Sacrilege is a 2020 British folk horror film written and directed by David Creed and produced by Mark Kenna.

== Plot ==
Kayla is a young woman struggling to put her life together while dealing with the heartbreak of a cheating ex, Trish, and the memory of being assaulted and beaten into a coma by a mugger named Jimmy. When she learns from Trish that Jimmy is no longer in prison, Kayla and her friends decide to leave town for the weekend. They choose to go to Mabon, a remote village. They allow Trish to come, which surprises her since she had not been allowed back into their group after the breakup. While on route, the group picks up a hitchhiker, who tells them that the village will be celebrating the Summer Solstice with partying and a ritual. Once they reach the house, they discover that the house contains several marijuana plants, much to the delight of everyone but Trish. She is also reluctant when the same hitchhiker appears at the home to take them to the festival, as she would have preferred to stay and relax.

Once at the gathering, the group learns that the area dedicates the ritual to the goddess Mabon and that each year they offer up their fears. Each member lists their own fear: Blake's is dogs, Stacey's is aging, Trish is afraid of bugs, and Kayla is afraid of Jimmy. While they find this ritual strange, they eagerly take part in order to also partake in the later partying. They're warned by a local woman, Mrs. March, to flee Mabon before the end of the ritual as they are intended to be sacrifices to the goddess Mabon. She is dismissed as a lunatic by the local priest, Father Saxon. The friends soon discover that the warning was accurate, as they begin to experience strange hallucinations. Trish and Kayla reconnect romantically and rekindle their relationship. March appears again to warn them, telling them that the hallucinations cannot harm them but can drive them to harm or kill themselves. If they face their fears, they will survive.

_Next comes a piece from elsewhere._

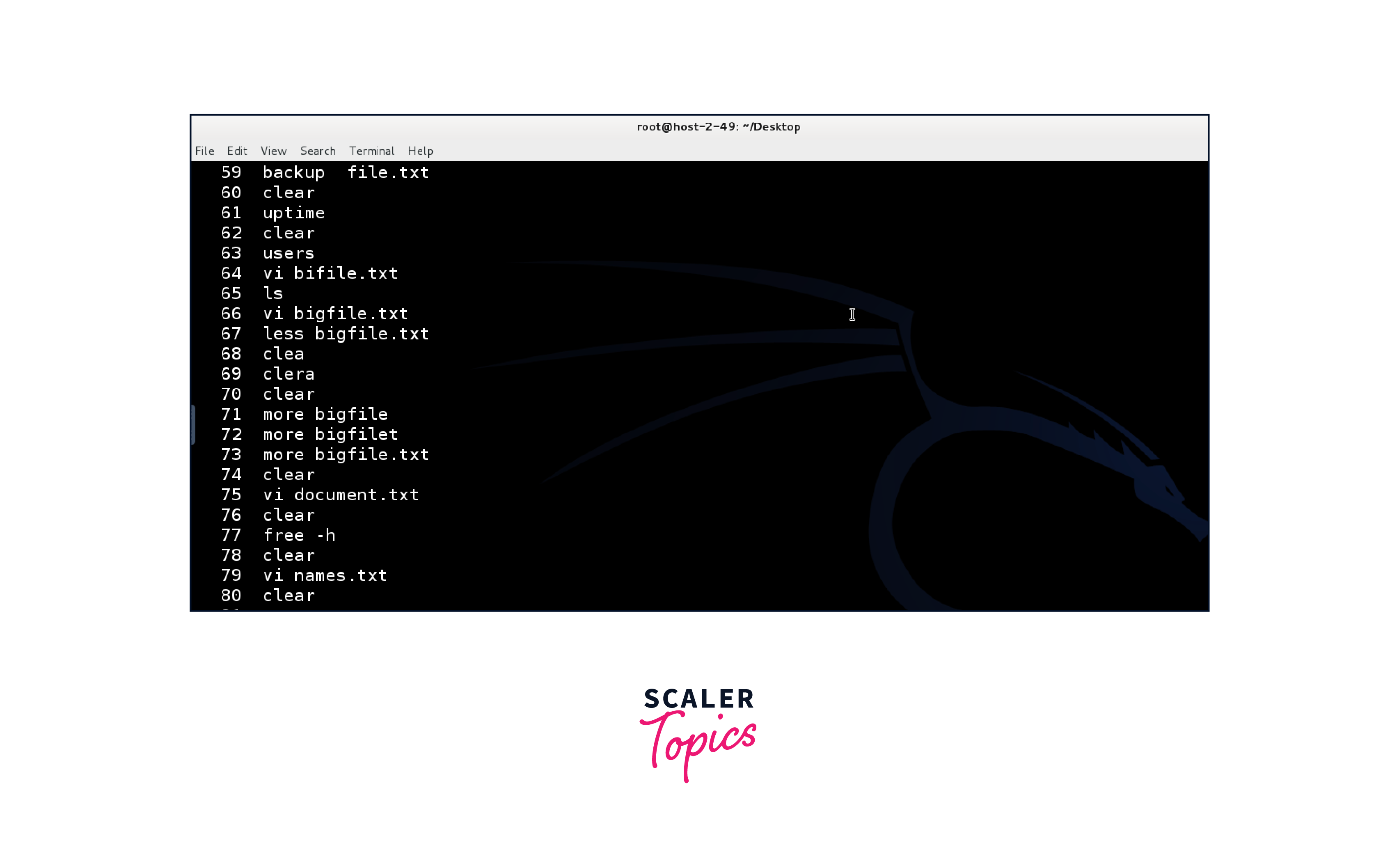Open the File menu
The height and width of the screenshot is (868, 1399).
pos(204,150)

Blake and Stacey both die from their hallucinations; Stacey accidentally impales herself on gardening tools while Blake is killed by running into the road and becoming impaled by stag horns on a local's truck. Trish covers her arms in cleaning fluid, as well as gargling with the chemical in an attempt to rid her body of imagined bugs, but is discovered by Kayla before she can die. Kayla is able to help Trish into their car, but is stopped by the villagers when she tries to leave the village. She's horrified to see her attacker among the crowd. Kayla is initially overpowered by him, but manages to muster her inner strength. She declares that she is no longer afraid of him, causing Jimmy to disappear as he is a hallucination. Kayla also sets fire to a nearby effigy of Mabon, fully breaking any power that is being held over her or Trish. Now powerless, as any attempts to kill Trish or Kayla would be rendered meaningless, the villagers part and allow the two women to leave the town.

== Cast ==

| Actor | Role |
|---|---|
| Tamaryn Payne | Kayla |
| Emily Wyatt | Trish |
| Sian Abrahams | Blake |
| Naomi Willow | Stacey |
| Ian Champion | Father Saxon |
| Emma Spurgen-Hussey | Mrs March |
| Rory Wilton | The Groundsman |
| Jonny Glasgow | Vinnie |
| David English | Tyler |
| Conner McKenzy | Jimmy |

== Release ==
Sacrilege premiered on 5 March 2020 at Empire, Leicester Square, followed by a limited theatrical release in the United Kingdom the next day. The worldwide rights on Sacrilege were subsequently picked up by Devilworks who were then able to sell the film virtually in places such as Cannes. The film was released on Blu-ray and VOD on 16 March 2021 in the United States and Canada and on 27 September of the same year in the United Kingdom.

== Reception ==
Sacrilege has a rating of 10% on Rotten Tomatoes, based on 10 reviews. Film Threat and Starburst were critical of the film, both criticizing it as having a lack of originality and for its characters. Horror magazine Rue Morgue was also dismissive. Metro UK was more favorable, praising it for its tension and CGI. Film Threat was also favorable, stating that "The search for the ever-elusive why may blind audience members to what Creed is interested in exploring with his film: one woman's journey to overcome past trauma and finally have the strength to stand up for herself."